REQUIREMENT -> The records below must be retyped exactly.
-.-.-
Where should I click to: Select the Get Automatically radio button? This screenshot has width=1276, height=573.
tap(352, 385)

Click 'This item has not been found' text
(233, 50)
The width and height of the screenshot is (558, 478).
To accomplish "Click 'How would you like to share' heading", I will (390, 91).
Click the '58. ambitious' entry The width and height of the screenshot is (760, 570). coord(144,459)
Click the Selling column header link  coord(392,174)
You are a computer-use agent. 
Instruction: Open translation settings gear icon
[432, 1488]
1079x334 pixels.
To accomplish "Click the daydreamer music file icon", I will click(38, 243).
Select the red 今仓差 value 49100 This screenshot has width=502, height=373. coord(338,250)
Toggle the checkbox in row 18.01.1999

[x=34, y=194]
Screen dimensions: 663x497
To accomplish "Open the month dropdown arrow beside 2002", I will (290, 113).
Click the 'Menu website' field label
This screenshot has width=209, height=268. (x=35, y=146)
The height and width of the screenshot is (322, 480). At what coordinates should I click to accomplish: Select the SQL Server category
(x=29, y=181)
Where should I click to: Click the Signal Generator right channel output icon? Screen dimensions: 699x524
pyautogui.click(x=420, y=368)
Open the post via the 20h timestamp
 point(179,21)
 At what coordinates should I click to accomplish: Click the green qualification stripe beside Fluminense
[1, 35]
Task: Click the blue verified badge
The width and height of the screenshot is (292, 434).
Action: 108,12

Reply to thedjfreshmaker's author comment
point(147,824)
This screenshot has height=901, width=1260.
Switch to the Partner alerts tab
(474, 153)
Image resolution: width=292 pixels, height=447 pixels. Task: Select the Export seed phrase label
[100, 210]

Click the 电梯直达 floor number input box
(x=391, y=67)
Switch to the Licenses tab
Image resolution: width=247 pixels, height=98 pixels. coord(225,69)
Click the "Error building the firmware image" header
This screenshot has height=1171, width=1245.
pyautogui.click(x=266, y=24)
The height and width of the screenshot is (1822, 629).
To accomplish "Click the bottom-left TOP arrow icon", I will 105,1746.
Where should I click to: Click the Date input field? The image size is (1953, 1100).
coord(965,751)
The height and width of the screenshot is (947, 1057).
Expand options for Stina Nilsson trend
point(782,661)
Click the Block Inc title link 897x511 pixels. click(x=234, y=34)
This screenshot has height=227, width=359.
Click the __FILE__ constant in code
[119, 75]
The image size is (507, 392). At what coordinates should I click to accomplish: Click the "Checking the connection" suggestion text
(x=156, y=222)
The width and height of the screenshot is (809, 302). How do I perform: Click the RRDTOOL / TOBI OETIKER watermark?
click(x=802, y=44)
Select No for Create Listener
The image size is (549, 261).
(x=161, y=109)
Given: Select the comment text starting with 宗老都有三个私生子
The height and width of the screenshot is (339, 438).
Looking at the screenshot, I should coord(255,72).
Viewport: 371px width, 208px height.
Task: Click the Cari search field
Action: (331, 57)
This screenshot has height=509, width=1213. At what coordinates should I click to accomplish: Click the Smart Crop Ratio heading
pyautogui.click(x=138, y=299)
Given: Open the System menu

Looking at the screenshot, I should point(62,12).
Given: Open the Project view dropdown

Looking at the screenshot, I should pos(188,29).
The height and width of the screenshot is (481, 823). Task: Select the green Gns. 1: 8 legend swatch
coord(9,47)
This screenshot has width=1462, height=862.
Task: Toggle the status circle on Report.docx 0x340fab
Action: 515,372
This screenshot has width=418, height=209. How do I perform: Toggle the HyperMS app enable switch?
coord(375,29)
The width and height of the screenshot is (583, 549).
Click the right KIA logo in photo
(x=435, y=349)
-.-.-
OUTPUT OF THE TASK ->
Where should I click to: Select the Get Automatically radio button? This screenshot has width=1276, height=573.
tap(352, 385)

Click 'This item has not been found' text
(233, 50)
The width and height of the screenshot is (558, 478).
To accomplish "Click 'How would you like to share' heading", I will (390, 91).
Click the '58. ambitious' entry The width and height of the screenshot is (760, 570). coord(144,459)
Click the Selling column header link  coord(392,174)
You are a computer-use agent. 
Instruction: Open translation settings gear icon
[432, 1488]
1079x334 pixels.
To accomplish "Click the daydreamer music file icon", I will click(38, 243).
Select the red 今仓差 value 49100 This screenshot has width=502, height=373. coord(338,250)
Toggle the checkbox in row 18.01.1999

[x=34, y=194]
Screen dimensions: 663x497
To accomplish "Open the month dropdown arrow beside 2002", I will (290, 113).
Click the 'Menu website' field label
This screenshot has width=209, height=268. (x=35, y=146)
The height and width of the screenshot is (322, 480). At what coordinates should I click to accomplish: Select the SQL Server category
(x=29, y=181)
Where should I click to: Click the Signal Generator right channel output icon? Screen dimensions: 699x524
pyautogui.click(x=420, y=368)
Open the post via the 20h timestamp
 point(179,21)
 At what coordinates should I click to accomplish: Click the green qualification stripe beside Fluminense
[1, 35]
Task: Click the blue verified badge
The width and height of the screenshot is (292, 434).
Action: 108,12

Reply to thedjfreshmaker's author comment
point(147,824)
This screenshot has height=901, width=1260.
Switch to the Partner alerts tab
(474, 153)
Image resolution: width=292 pixels, height=447 pixels. Task: Select the Export seed phrase label
[100, 210]

Click the 电梯直达 floor number input box
(x=391, y=67)
Switch to the Licenses tab
Image resolution: width=247 pixels, height=98 pixels. coord(225,69)
Click the "Error building the firmware image" header
This screenshot has height=1171, width=1245.
pyautogui.click(x=266, y=24)
The height and width of the screenshot is (1822, 629).
To accomplish "Click the bottom-left TOP arrow icon", I will 105,1746.
Where should I click to: Click the Date input field? The image size is (1953, 1100).
coord(965,751)
The height and width of the screenshot is (947, 1057).
Expand options for Stina Nilsson trend
point(782,661)
Click the Block Inc title link 897x511 pixels. click(x=234, y=34)
This screenshot has height=227, width=359.
Click the __FILE__ constant in code
[119, 75]
The image size is (507, 392). At what coordinates should I click to accomplish: Click the "Checking the connection" suggestion text
(x=156, y=222)
The width and height of the screenshot is (809, 302). How do I perform: Click the RRDTOOL / TOBI OETIKER watermark?
click(x=802, y=44)
Select No for Create Listener
The image size is (549, 261).
(x=161, y=109)
Given: Select the comment text starting with 宗老都有三个私生子
The height and width of the screenshot is (339, 438).
Looking at the screenshot, I should coord(255,72).
Viewport: 371px width, 208px height.
Task: Click the Cari search field
Action: (331, 57)
This screenshot has height=509, width=1213. At what coordinates should I click to accomplish: Click the Smart Crop Ratio heading
pyautogui.click(x=138, y=299)
Given: Open the System menu

Looking at the screenshot, I should point(62,12).
Given: Open the Project view dropdown

Looking at the screenshot, I should pos(188,29).
The height and width of the screenshot is (481, 823). Task: Select the green Gns. 1: 8 legend swatch
coord(9,47)
This screenshot has width=1462, height=862.
Task: Toggle the status circle on Report.docx 0x340fab
Action: 515,372
This screenshot has width=418, height=209. How do I perform: Toggle the HyperMS app enable switch?
coord(375,29)
The width and height of the screenshot is (583, 549).
Click the right KIA logo in photo
(x=435, y=349)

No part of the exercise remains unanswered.